La salvezza all’ultimo tuffo, con quello che poi divenne ill Salvatore subito a miracolo mostrare. Poi venne la promozione in serie A, ma sacrificato da Sergio Scariolo per avere i classici due uomini d’area (Comegys e Gay, che non era ancora italiano) .Così tornò da avversario, in Korac, uscendo dal parquet della Paladozza quasi scusandosi per aver fatto il suo dovere eliminando l’ Aquila tornata in Europa.
Uniti anche quando lontaniLui continuò la sua grande carriera, poi, appese le scarpette, il ritorno da general manager. Ultimo anno era Seragnoli, con il budget più basso di quel tempo, sacrificati anche alcuni nostri sacri, in primis Basile. Realizzando plus valenze come mai prima, lanciano definitivamente Mancinelli e Belinelli, il colpissimo Diawara, sconosciuto, arrivato a 59mila con byout a 500mils. Subito vinto un trofeo, la Supercoppa, buon cammino in Eurolega e scudetto perso per un tiro un finale con la Benetton di un certo Andrea Bargnani.
Ma l’era Seragnoli era alla fine, il successore Martinelli spazzò via tutto.
In questi anni Teo non ha mancato di fare sentire il suo supporto, anche con critiche apparentemente non dure ma realistiche e piene d’amore.
Continuando a sognare di tornare a casa e soprattutto per di nuovo dare una mano all’ Aquila biancoblu. Come quest’estate, quando per mesi ha lavorato in silenzio, alla costruzione del nuovo corso, senza abbattersi anche quando le cose sembravano non andare e risultando collante decisivo per costruire definitivamente l’ asse Tedeschi-Gentilini.

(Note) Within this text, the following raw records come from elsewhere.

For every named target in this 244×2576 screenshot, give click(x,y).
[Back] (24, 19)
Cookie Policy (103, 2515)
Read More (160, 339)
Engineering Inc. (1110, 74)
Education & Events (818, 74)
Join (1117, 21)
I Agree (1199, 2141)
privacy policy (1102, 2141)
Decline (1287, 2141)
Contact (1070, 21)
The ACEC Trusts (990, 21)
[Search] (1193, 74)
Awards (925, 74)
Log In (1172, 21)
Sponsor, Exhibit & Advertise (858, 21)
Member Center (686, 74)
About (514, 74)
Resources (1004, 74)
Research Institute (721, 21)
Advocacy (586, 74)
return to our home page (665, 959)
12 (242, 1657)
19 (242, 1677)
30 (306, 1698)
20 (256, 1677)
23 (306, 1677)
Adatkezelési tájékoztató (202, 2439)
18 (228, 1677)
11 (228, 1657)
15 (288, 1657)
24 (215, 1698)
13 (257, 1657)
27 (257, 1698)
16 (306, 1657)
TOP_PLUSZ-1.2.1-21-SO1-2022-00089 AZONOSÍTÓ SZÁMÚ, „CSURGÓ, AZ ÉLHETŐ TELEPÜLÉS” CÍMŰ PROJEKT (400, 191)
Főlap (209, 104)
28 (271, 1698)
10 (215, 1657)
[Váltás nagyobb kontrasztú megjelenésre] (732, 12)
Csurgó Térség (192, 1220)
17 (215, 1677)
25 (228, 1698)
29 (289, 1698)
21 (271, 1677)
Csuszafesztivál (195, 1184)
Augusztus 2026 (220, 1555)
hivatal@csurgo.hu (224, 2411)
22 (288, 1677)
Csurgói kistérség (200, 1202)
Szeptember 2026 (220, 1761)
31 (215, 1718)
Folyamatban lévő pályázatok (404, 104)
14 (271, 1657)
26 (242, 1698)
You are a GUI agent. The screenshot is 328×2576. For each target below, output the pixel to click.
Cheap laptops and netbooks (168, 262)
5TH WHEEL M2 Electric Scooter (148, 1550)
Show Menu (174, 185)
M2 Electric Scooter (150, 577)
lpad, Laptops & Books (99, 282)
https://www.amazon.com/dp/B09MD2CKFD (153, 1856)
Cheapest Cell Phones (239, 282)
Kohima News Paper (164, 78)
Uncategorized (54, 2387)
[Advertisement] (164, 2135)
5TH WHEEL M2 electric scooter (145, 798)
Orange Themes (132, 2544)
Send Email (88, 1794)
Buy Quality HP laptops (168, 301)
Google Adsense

Che quindi lo hanno voluto, insieme agli altri soci come loro braccio destro operativo alla guida del nuovo progetto .
Con la stima e l’affetto di chi prima , come loro e tutto il popolo biancoblu, lo aveva già ammirato.
La terza volta del Salvatore. Il destino vuole che dia sempre in momenti delicatissimi della storia fortitudina. Anche stavolta, che c’è da ricostruire tutto. In fondo è per questo che di legano, Teo e la Effe: saper combattere, sapere soffrire. E se come dice il detto non c’è il due senza il tre, visti i trascorsi, anche questo è un buon auspicio per un nuovo capitolo di una lunga storia che cominciando. Con una di quelle figure che ha le stimmate che la tifoseria sperava ispirassero il cambiamento. Ritorno al futuro, partendo dalla propria storia.